Vince expects to cut costs by more than $30 million over the next three years.
In an announcement Tuesday, the contemporary brand, which was bought by ABG earlier this year, indicated that it was implementing a transformation program to improve profitability, gross margin and its expense structure.
“This year has been a year of significant change for our organization as we continue to position Vince for long-term success,” Jack Schwefel, chief executive officer of Vince, said in a statement. “Our transaction with Authentic Brands Group provided increased financial flexibility as we fortified our balance sheet, and resulted in increased royalty expenses which we plan to offset with our transformation program. Following a thorough review of our business and cost structure, we have identified opportunities to further streamline our organization and drive efficiencies across our operations. We believe the transformative actions we are implementing along with our enhanced focus on our strategic growth initiatives position us well to deliver sustainable, profitable growth and drive value for all of our stakeholders.”
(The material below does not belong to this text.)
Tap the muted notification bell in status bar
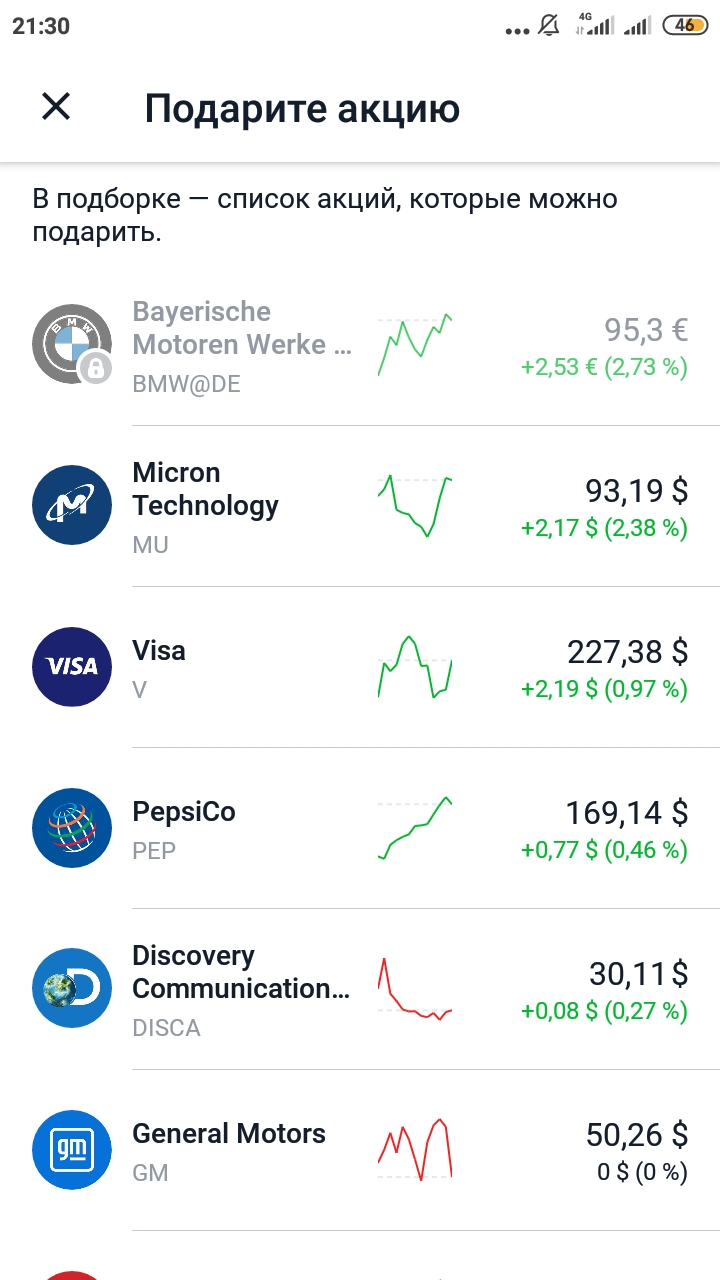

Vince plans to: streamline manufacturing and production operations, reduce promotional activity, optimize breadth and depth of markdowns, and enhance efficiencies within store operations, corporate overhead and third-party spend.
The company did not indicate how many employees would be affected by the streamlining, which will be led by Heather Wilberger, Vince’s chief transformation and information officer, who reports directly to Schwefel.
In what it dubbed “a transformative strategic partnership,” Vince Holding Group said it plans to transfer its intellectual property to a newly formed Authentic subsidiary, ABG Vince, in return for $76.5 million in cash and a 25 percent membership interest in the subsidiary.
The deal marks something of a changeup for Authentic, which has made a name for itself buying up brands and then finding licensing partners. With Vince, the branding giant is buying three-fourths of the brand and has a built-in supplier — the parent company that is already producing the line.
For the third quarter ended Oct. 28, Vince expects to report net sales of $81 million to $83 million, which it said reflects sequential improvement from the second quarter of 2023.
Vince also expects to report:
- Income from operations of up to $2 million, inclusive of approximately $4 million in royalty fees that were not incurred in the prior-year period.
- Gross margin expansion compared to the third quarter 2022, driven by increased full-price selling, lower promotional activity and lower freight expense, offsetting royalty fees incurred.
- Total borrowings under the company’s debt agreements at $58 million, compared to $125 million at the end of the third quarter of fiscal 2022.
“For the third quarter, we preliminarily expect to deliver sequential topline improvement compared to the second quarter across both our direct-to-consumer and wholesale channels as customers responded well to our compelling fall product assortment,” said Schwefel. “In addition, despite expected lower year-over-year total net sales, we preliminarily expect to deliver year-over-year gross profit increase and gross margin expansion for the quarter, driven in part by ongoing inventory management leading to increased full-price selling and lower promotional activity. We look forward to sharing more on our third-quarter performance on our upcoming earnings call in early December.”
Vince Holding Corp., established in 2002, offers understated, easy and elevated apparel and accessories. The brand operates 49 full-price stores, 17 outlets, an e-commerce site, a subscription service called VinceUnfold, and also wholesales to retailers.